• À faire
Selon le texte sur le colloque de l'Observatoire des Restos, combien de bénévoles compte le monde associatif français ?

• Texte à lire
Claire Thoury, invitée au Colloque de l’Observatoire : « dans les territoires, les associations adoucissent les vulnérabilités »
Dans la lignée des alertes et appels à mobilisation du monde associatif, l’Observatoire des Restos consacrait son colloque annuel aux enjeux et défis de la vie associative française, mercredi 15 octobre dernier. Claire Thoury, présidente du Mouvement associatif, figurerait parmi les grands représentants du monde associatif et de la société civile y participant. Interview.

En ces temps de tensions et de fractures sociétales, l’événement convoque de grandes voix de la solidarité et de la société civile autour d’un même constat : avec 1,4 million d’associations, 20 millions de bénévoles et 1,8 million de salariés, le monde associatif assure une stabilité essentielle au pays. Il fédère une communauté de valeurs et d’engagement, et œuvre pour un vivre-ensemble au-delà de l’incroyable diversité du paysage associatif français.

• Données fournies
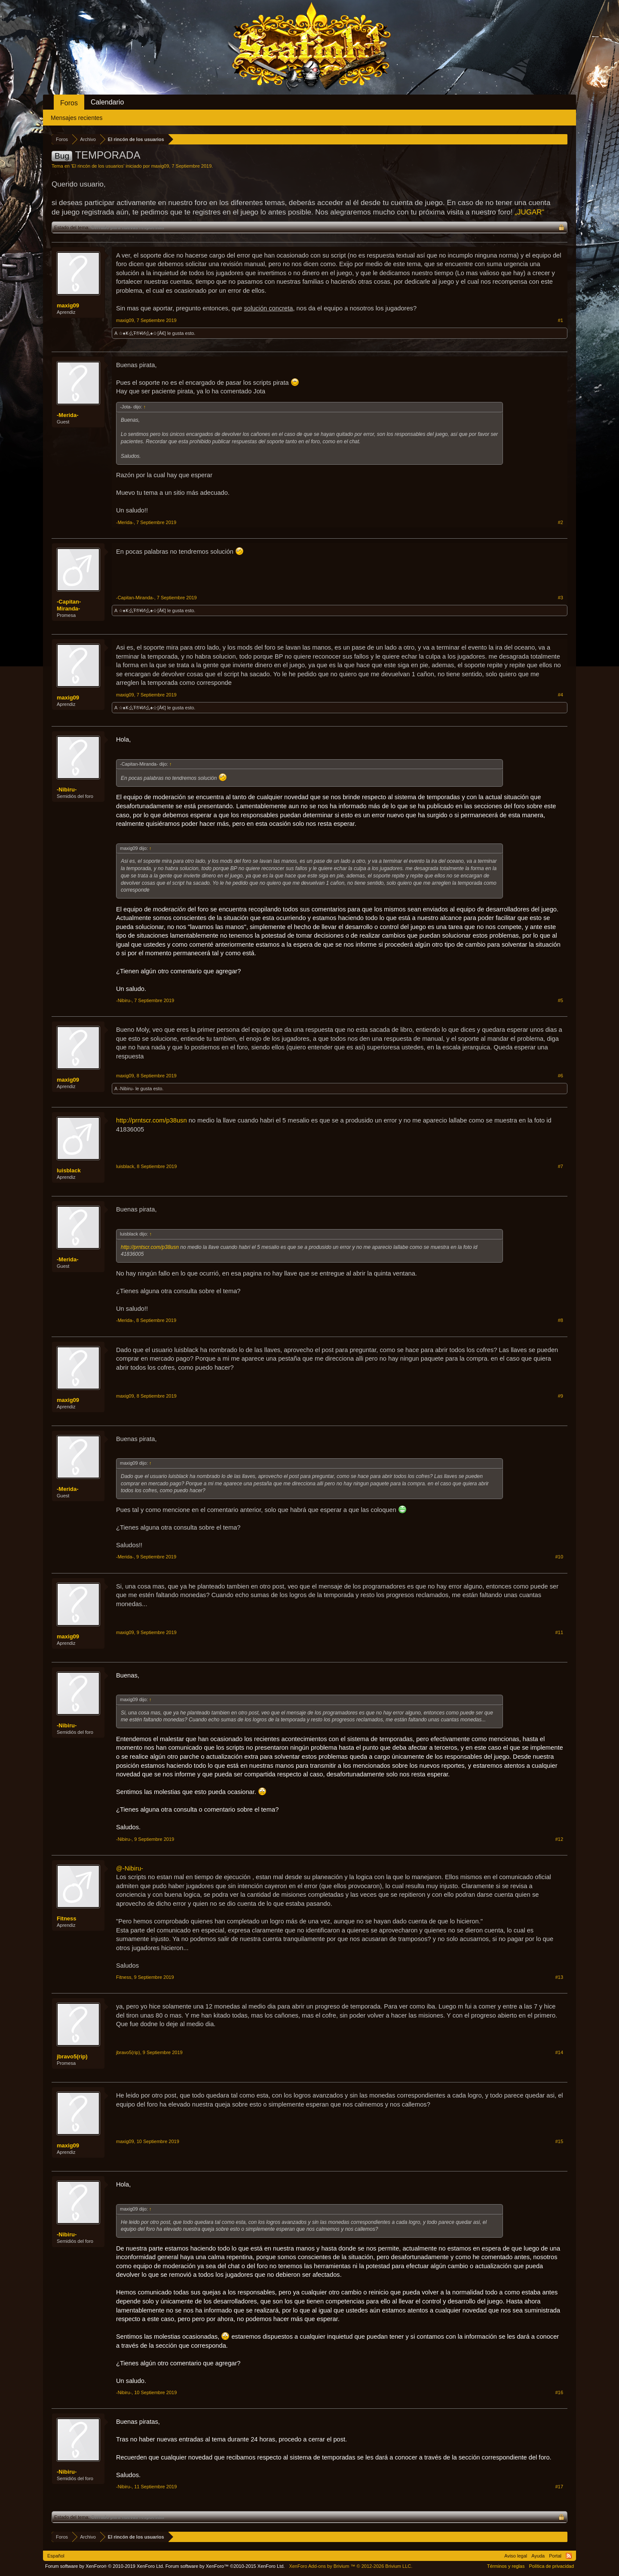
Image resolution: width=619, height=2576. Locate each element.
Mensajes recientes (77, 117)
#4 (560, 694)
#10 (559, 1556)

• Problème résolu
20 millions.